DSIT reported significantly increased revenues in the first nine months of 2010 as compared to the first nine months of 2009 as well as significantly increased gross profit, gross margin and net income. DSIT's revenues of $8.6 million for the first nine months of 2010 represents an increase of approximately $2.1 million or 33% as compared to the first nine months of 2009. Third quarter 2010 revenues also reflected increases compared to third quarter 2009 revenues of $2.3 million ($0.9 million or 41%) and second quarter 2010 revenues ($0.4 million or 13%). The increase in revenues was primarily due to increased revenues in our Naval and RT Solutions segment which reported nine month 2010 revenues of $7.7 million compared to $5.5 million in the first nine months of 2009 and $2.9 million in the third quarter of 2010 compared to $1.9 million in the third quarter of 2009. The increase in revenues was primarily due to the revenues recorded from the $4.4 million AquaShield DDS order received at the end of 2009 as well as the revenues from the recently announced orders totaling more than $6 million received from an Asian country for its underwater sonar systems. The combined value of the contracts is more than $6 million.

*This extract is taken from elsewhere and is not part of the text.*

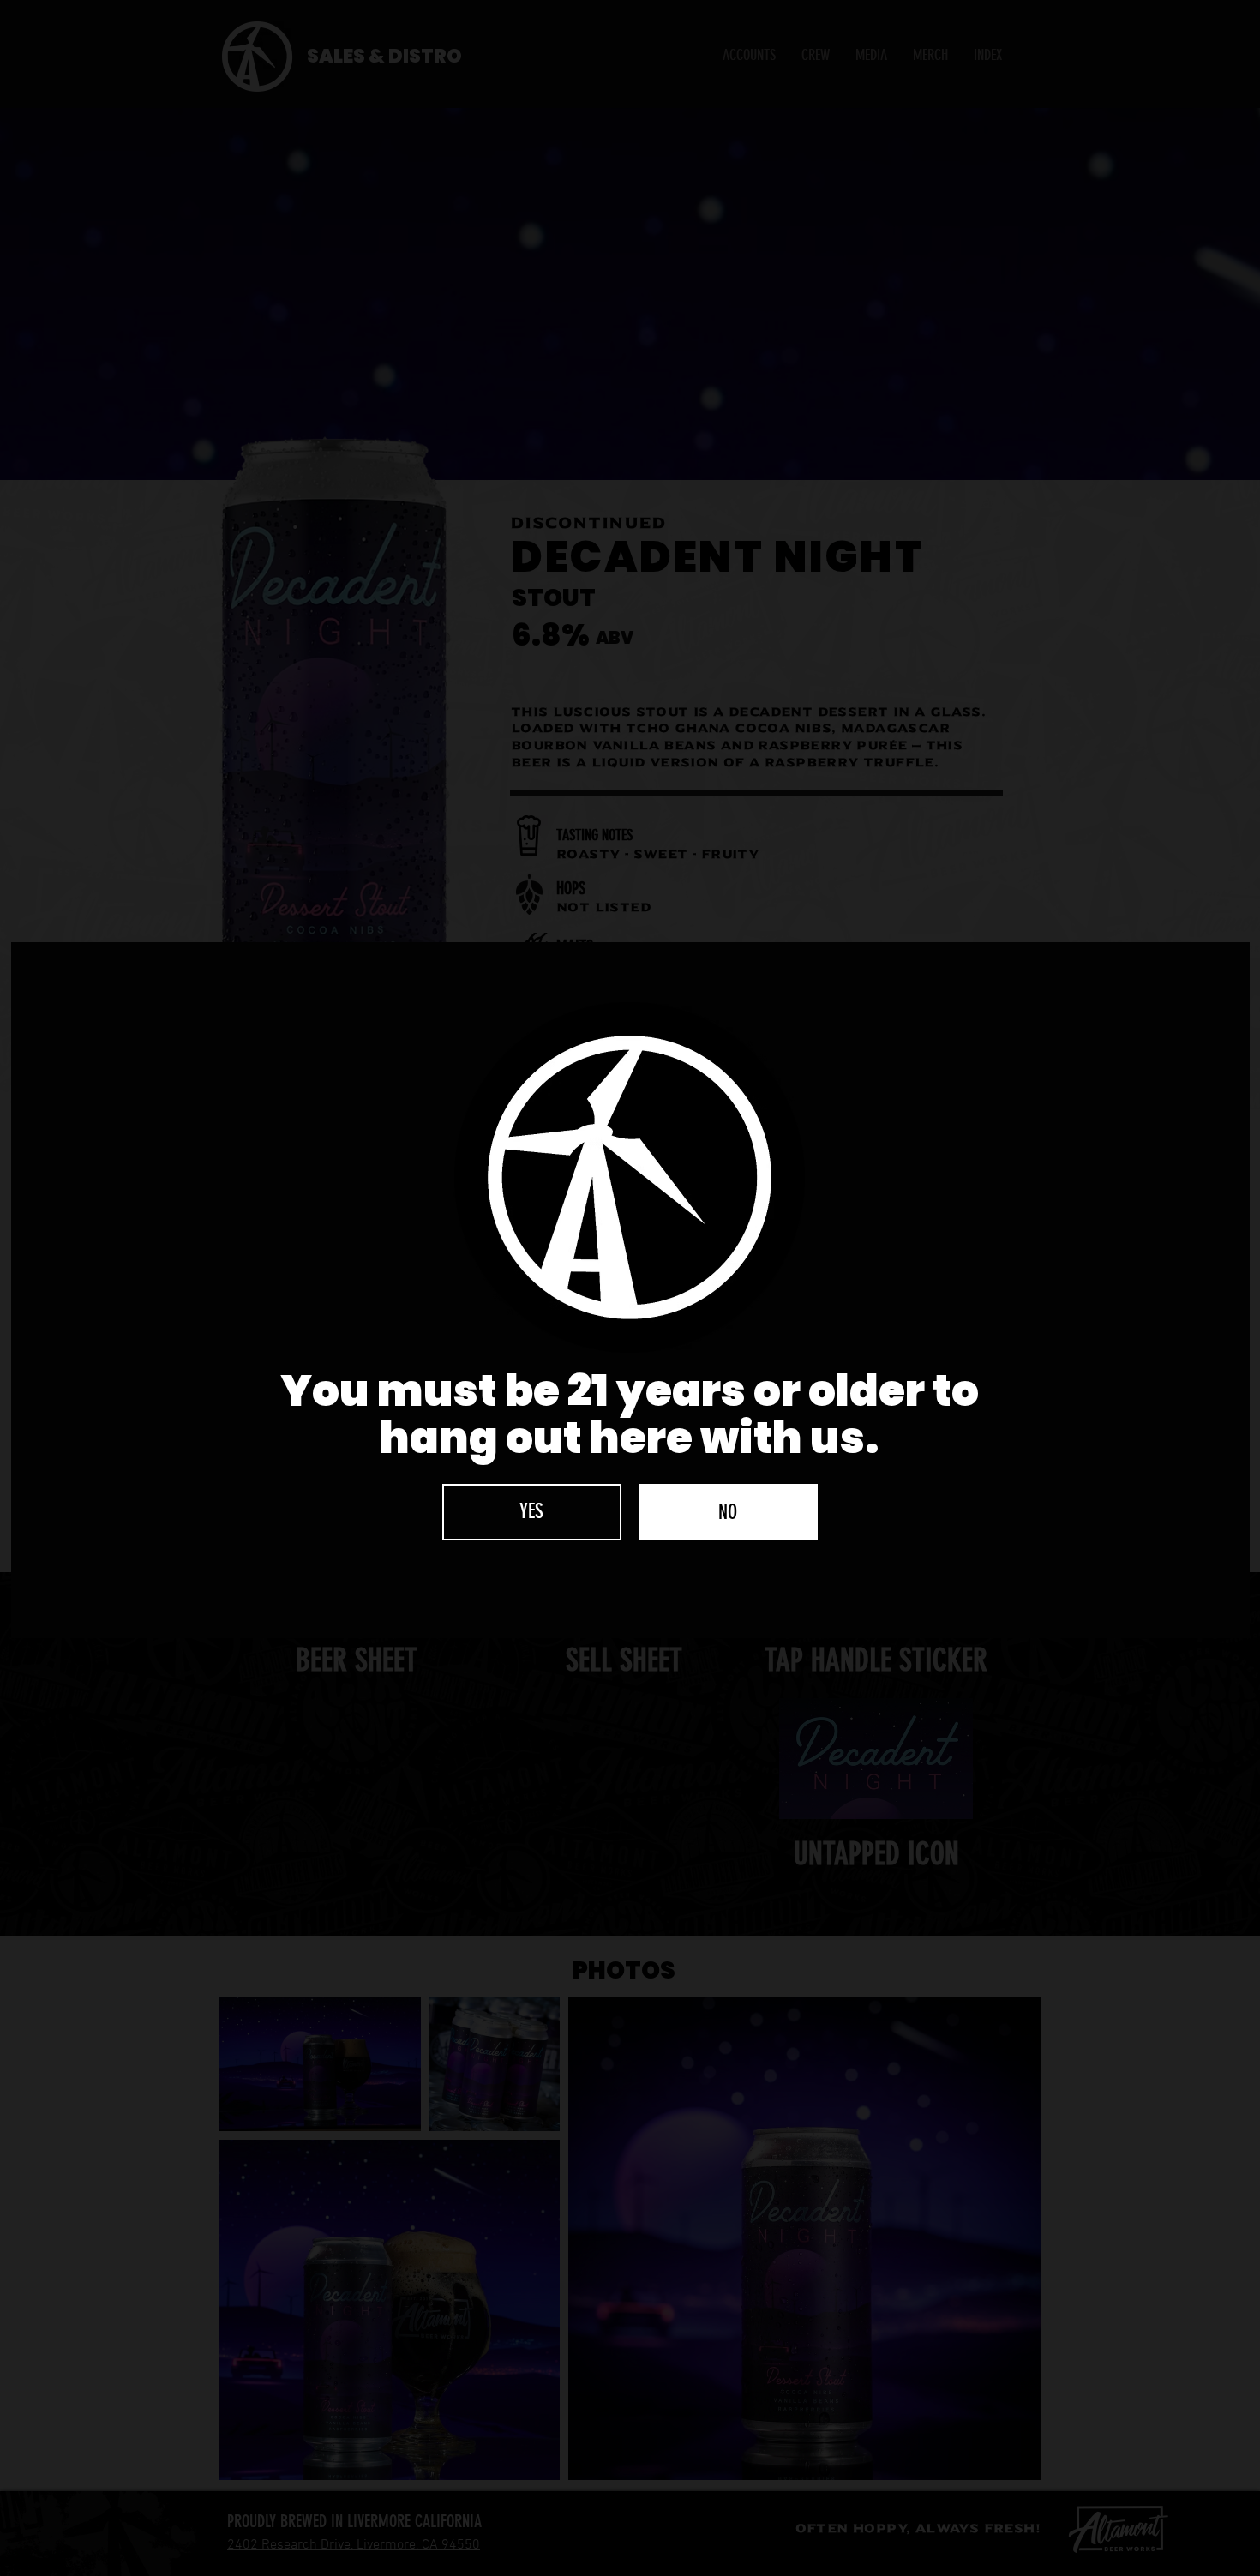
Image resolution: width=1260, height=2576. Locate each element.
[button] (531, 1512)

In 2010, DSIT increased its net income to $1.2 million as compared to $0.7 million in the first nine months of 2009 (an increase of 76%) due to the increased gross profit ($1.2 million) which more than offset the increased general and administrative costs ($0.4 million) and income tax expense ($0.4 million).
In March 2010, we raised approximately $11.5 million (after transaction costs) in a registered direct offering. In the first nine months of 2009, we invested an additional $2.9 million in CoaLogix, expended $1.7 million in completing our acquisition of GridSense, increased our investment in USSI ($0.8 million in cash) and funded capital calls of $0.9 million from EnerTech. In addition, during the year of 2010, we provided approximately $6.5 million of working capital to Coreworx as well as approximately $1.8 million of working capital support to GridSense following our acquisition of GridSense.